Document extract ▸
___
Katz on Dogs

by Jon Katz

I’ve been doing a lot of dog reading since getting Charlie, and not all of those titles are listed here. I figure I will remember what The Akita was about. But there were a few things in this present book that I wanted to take notes on. There are of course many schools of thought with regard to how to train dogs – dogs in general and particular types of dogs as well. Here are some of Katz’s thoughts:

“…what is perhaps the most essential ingredient in a dog’s life: a human who will take emotional responsibility for him.”

“Humans may not be as unique as we think; perhaps other animals also have a well-developed sense of self-consciousness. But probably not the animals that share our homes and menace our bedroom slippers. The more I’ve moved away from interpreting my dogs’ behavior as nearly human, the easier it is to train them, and the less guilt and anxiety I feel.”

“The reality is, we don’t know that much about what dogs think, because they can’t tell us. You can make up your own mind about what you think dogs think. Behaviorists tend to believe that dogs ‘think’ in their own way–in sensory images involving their finely honed instincts. They’re not capable of deviousness or spite. They love routine: nothing seems to make them more comfortable than doing the same thing at the same time in the familiar way, day after day–we snack here, we poop there, we play over here. I am astonished at how little it takes to please them, how simple their lives can be if we don’t complicate them with an overlay of human motivation.”
___
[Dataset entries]
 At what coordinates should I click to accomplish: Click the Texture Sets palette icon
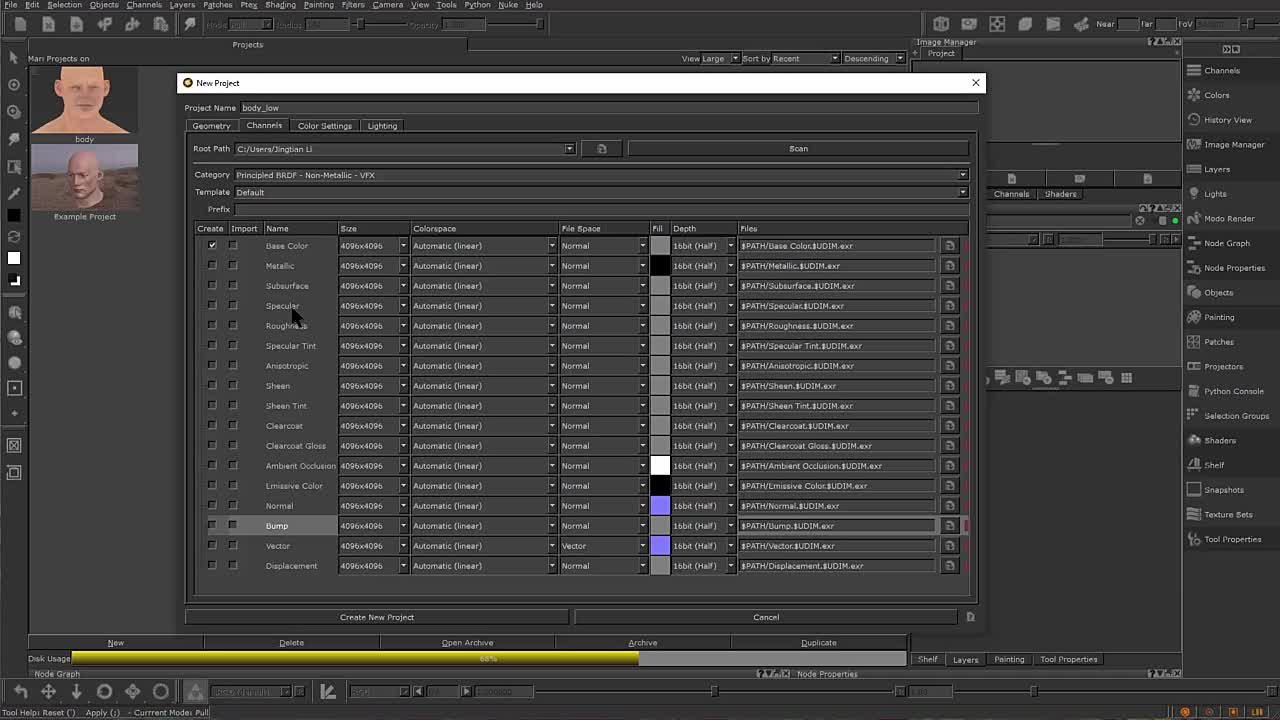(x=1194, y=514)
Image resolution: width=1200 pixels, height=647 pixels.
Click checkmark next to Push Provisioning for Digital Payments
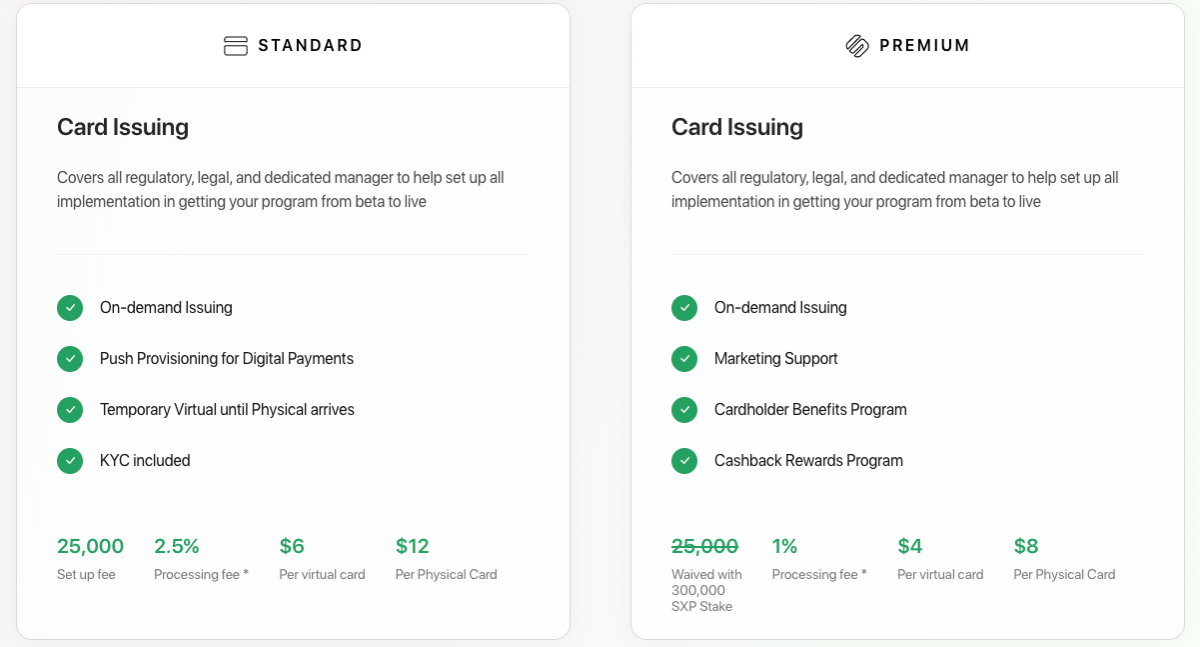click(70, 359)
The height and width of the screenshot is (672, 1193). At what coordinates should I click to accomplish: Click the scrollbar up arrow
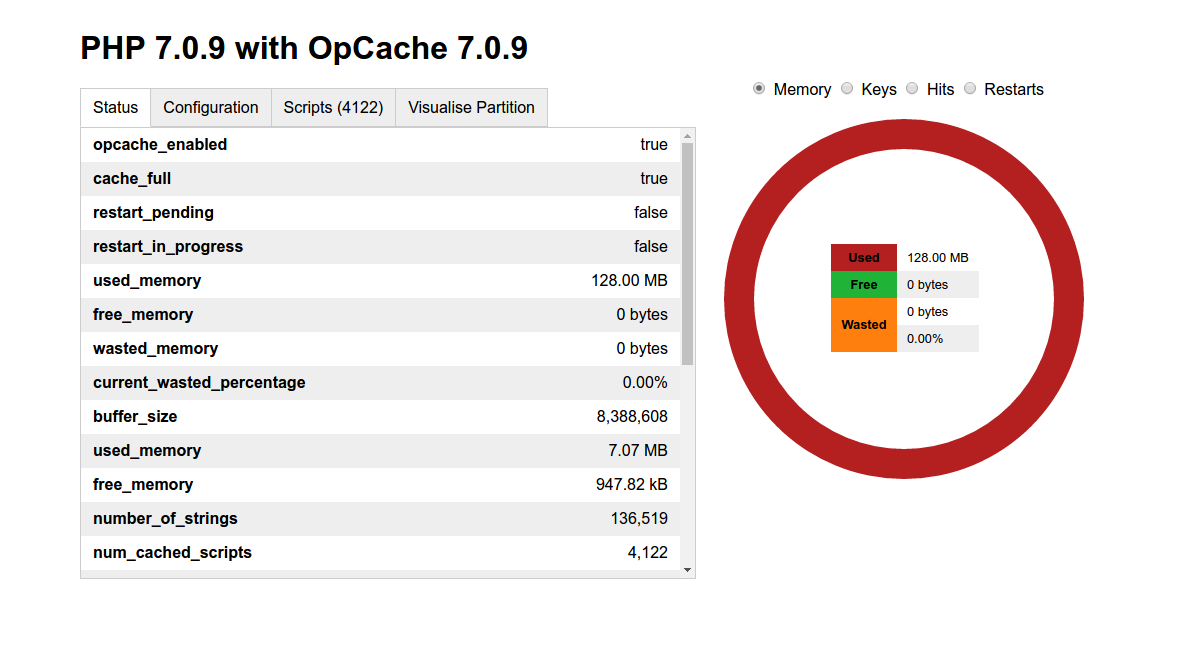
___
Task A ▸ In the notes on Katz on Dogs, what does Katz call perhaps the most essential ingredient in a dog's life?
Task B ▸ Using the notes on Katz on Dogs, explain why Katz says we don't know much about what dogs think.

Answer section A ▸ A human who will take emotional responsibility for him.

Answer section B ▸ Katz says we know little about what dogs think because dogs can't tell us. He therefore leaves it to each person to make up their own mind about what dogs think.